From slam-dunk to apotheosis. Or something.

I am always dubious about the dogs-looking-up debate, not least because my parents' dogs can clearly look up. However, many people (Americans who hunt, so not, strictly speaking, 'many', but you know what I mean...) tell me that deer either cannot or do not look up. The ingenious but not really sporting Americans therefore have special chairs in trees where they can sit and wait until a stoopid deer passes nearby, failing to see a man with a gun (and probably a few beers) hanging 20 feet off the ground, and thereby crossing the line from deer to venison.
 
 
Sekhmet
14:08 / 02.11.05
Sometimes in trees, sometimes just a little box on top of a tall structure with a ladder, called a deer stand. These are frequently placed in proximity to a deer feeder.

Fun, innit?
 
 
All Acting Regiment
14:57 / 02.11.05
Oh deer.
 
 
Spaniel
13:01 / 03.11.05
Here's a nicer fact. Did you know that my home city - Brighton & Hove - is the only city in the world to have an ampersand in it's name?

Tutully amussing.
 
 
Harrison Ford, in a battle suit, wheels for feet, knives and guns
13:04 / 03.11.05
What about London & Big London then?

sussed.
 
 
Quantum
13:17 / 03.11.05
only city in the world to have an ampersand in it's name?

Truly we rock & roll. Except the shortening to B&H like the crap fags.
 
 
Quantum
13:37 / 03.11.05
I am always dubious about the dogs-looking-up debate

What debate? [after the gun fires in the pub, proving Ed correct]
Shaun: Okay. But dogs CAN look up!


Nuff said.
 
 
Spaniel
13:57 / 03.11.05
Harrison's only jealous becuase he moved away from our radically individual and cool city.

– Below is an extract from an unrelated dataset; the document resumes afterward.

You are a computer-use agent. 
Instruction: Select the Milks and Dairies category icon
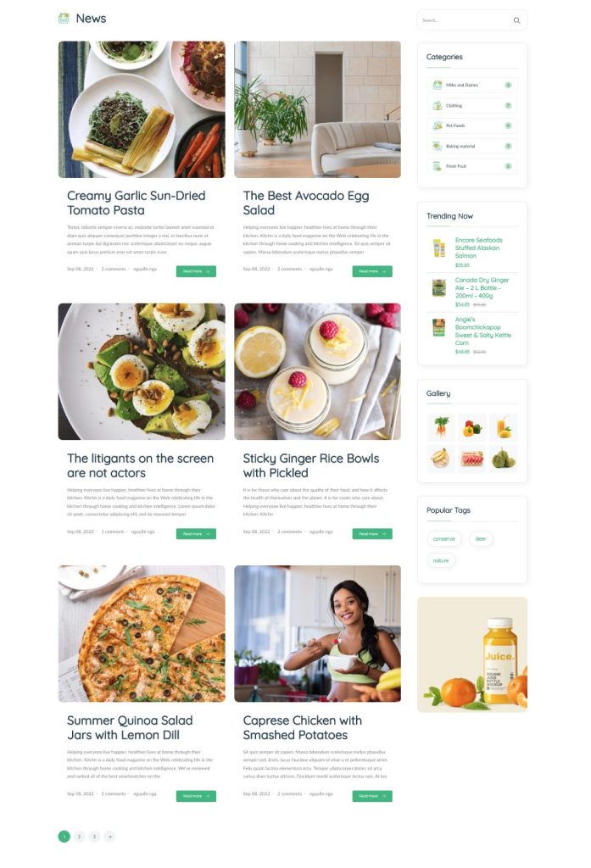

Big London doesn't even exist!
 
 
Harrison Ford, in a battle suit, wheels for feet, knives and guns
14:04 / 03.11.05
just 'cos you've never been doen't mean it doesn't exist Boboss.
Anyway i was chucked out of Brighton when my trust fund ran out & my dreads where chopped off!

FACT!
 
 
Quantum
14:14 / 03.11.05
"You don't have to be TEH GAY to live here- but it helps!!!"
Seagulls bigger than dogs, scenic views, no parking and one-and-a-half piers, ahhh Brighton&Hove!